The Great white shark is one of the most iconic animals on the planet. It is also at the very top of the food chain and one of earth’s greatest predators.  Many operators sell the experience as an adrenalin thrill whereas in reality seeing a great white shark is perhaps one of the most amazing wildlife experiences one can ever have. The sharks deserve our respect and we as operators play a very important role as to how the animal is portrayed and in doing so creating new ambassadors for sharks each time we have the opportunity of showing someone a great white shark for the very first time.

And here is where the overwhelming positives come in for the Great white shark industry, when things are done correctly and responsibly that is!

 

Great white sharks can be highly localised to feeding at seal colonies and in well-known inshore areas. I have already mentioned that South African authorities lack enforcement in the industry and the same goes for looking after our protected species. Absolutely no effort goes into anti-poaching, illegal fishing and general harassment of great white sharks. Remember South Africa is a country that openly condones the world’s largest great white shark culling operation which is the Natal Sharks Board!

As the industry has a vested interest in keeping the great white sharks alive it is ultimately the only watch dog out there for the supposedly protected great white shark and this is a vital role that we as operators currently play.

 

As I already mentioned The Great White Shark Diving Industry is big business. It’s in the top 3 attractions in Cape Town and its estimated 150,000 people go cage diving every year. Perhaps the greatest example of sustainable utilisation of a species is Gansbaai. This once sleepy little fishing village is now the Shark Diving Capitol of the world. The industry here as well as in False Bay and Mossel Bay sustains hotels, guest houses, restaurants and gift stores. And this is not including job creation within the industry which is one of South Africa’s primary goals.

 

It doesn’t matter who you speak to, just about everyone has an opinion on sharks.
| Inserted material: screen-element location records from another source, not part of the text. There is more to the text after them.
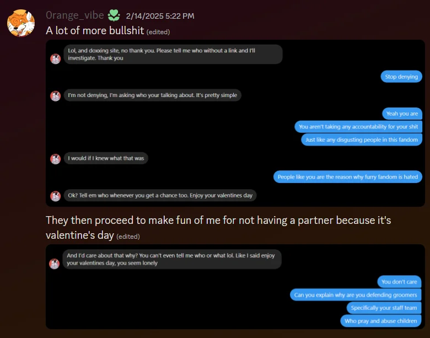430x338 pixels.
Task: Click the green leaf badge beside the username
Action: tap(114, 15)
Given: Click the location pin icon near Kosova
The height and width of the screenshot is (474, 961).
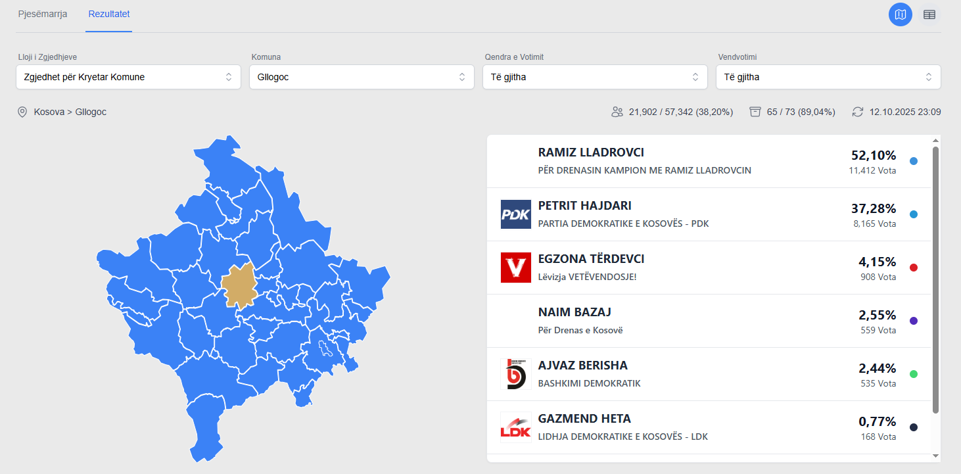Looking at the screenshot, I should (x=22, y=112).
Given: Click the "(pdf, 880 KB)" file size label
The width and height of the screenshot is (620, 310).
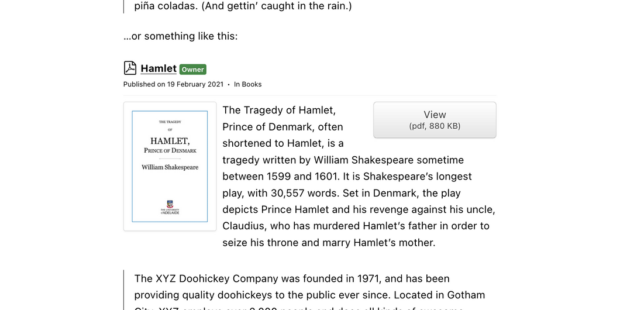Looking at the screenshot, I should 435,126.
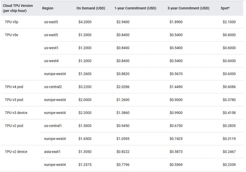Select the us-central2 region cell
Screen dimensions: 246x172
click(53, 87)
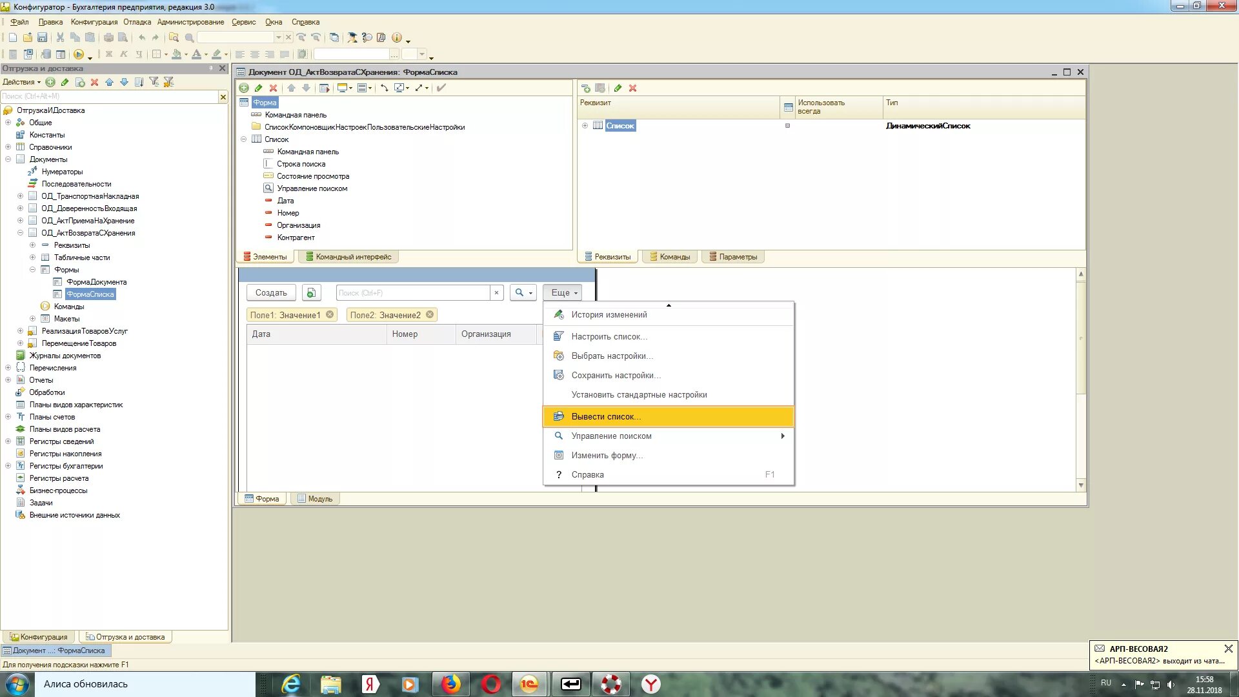Select 'Вывести список...' menu entry
This screenshot has height=697, width=1239.
coord(605,417)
Sharks are either passionately loved or feared. The word “shark” evokes intense emotion from people of all walks of life. Let’s face it sharks are iconic animals that many people would like to see and the shark cage diving industry gives people the opportunity of this experience.

 

Guests that come out to face their fear of a great white shark are always turned around once they see a great white shark in its natural environment and gain a true understanding. They leave as newly converted shark lovers and go forth to spread the positive awareness of a magnificent super predator.

For many others it is a life dream to see a great white shark in the flesh and to be able to realise this dream is an absolute life highlight.

With so many people each year being able to have this wildlife experience the positive awareness of sharks is growing all the time and this is definitely playing a very important role in the conservation of this species.

Many natural history film teams, documentary crews and wildlife photographers have the opportunity to film and photograph sharks each year. Their reach is ultimately achieving the same results and the tide is turning. Through exposure and awareness of sharks more and more people are becoming accepting of the very important place that sharks have on our planet.

 

It’s my opinion that the shark cage diving industry is vital to the survival of the species. It is also my hope that with the awareness of the down side of the industry we can all work towards improvement so that the positives can shine through and we can truly celebrate the privilege of the presence of great white sharks in our oceans and around our eco-tourism vessels.